*Provided material:*
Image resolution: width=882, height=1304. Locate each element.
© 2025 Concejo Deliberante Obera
* * *
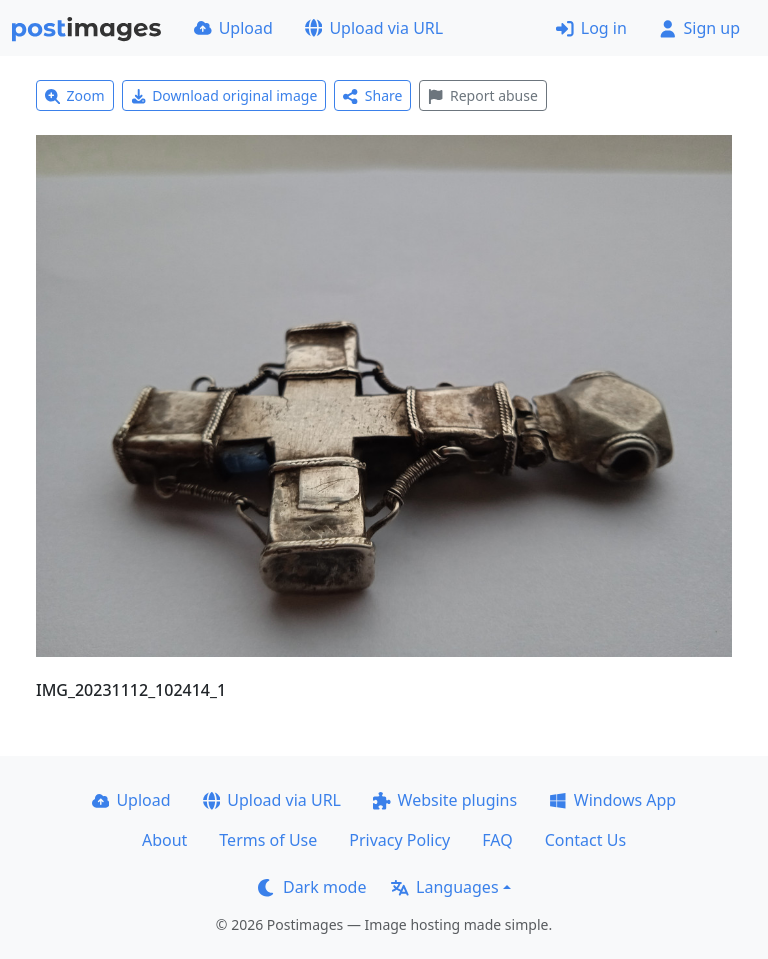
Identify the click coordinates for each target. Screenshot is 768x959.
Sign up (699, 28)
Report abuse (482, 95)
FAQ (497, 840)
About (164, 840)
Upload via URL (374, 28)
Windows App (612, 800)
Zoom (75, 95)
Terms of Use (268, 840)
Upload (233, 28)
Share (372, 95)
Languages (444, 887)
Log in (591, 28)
...
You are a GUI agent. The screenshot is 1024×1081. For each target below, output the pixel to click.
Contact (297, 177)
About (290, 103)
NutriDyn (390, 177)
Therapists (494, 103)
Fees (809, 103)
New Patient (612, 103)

*Short task:*
Rewrite everything from the line containing "You are a GUI" down through the line containing "New Patient (612, 103)", substituting "point" for "pixel" and leaving all else unchanged.

*Task result:*
You are a GUI agent. The screenshot is 1024×1081. For each target below, output the point to click.
Contact (297, 177)
About (290, 103)
NutriDyn (390, 177)
Therapists (494, 103)
Fees (809, 103)
New Patient (612, 103)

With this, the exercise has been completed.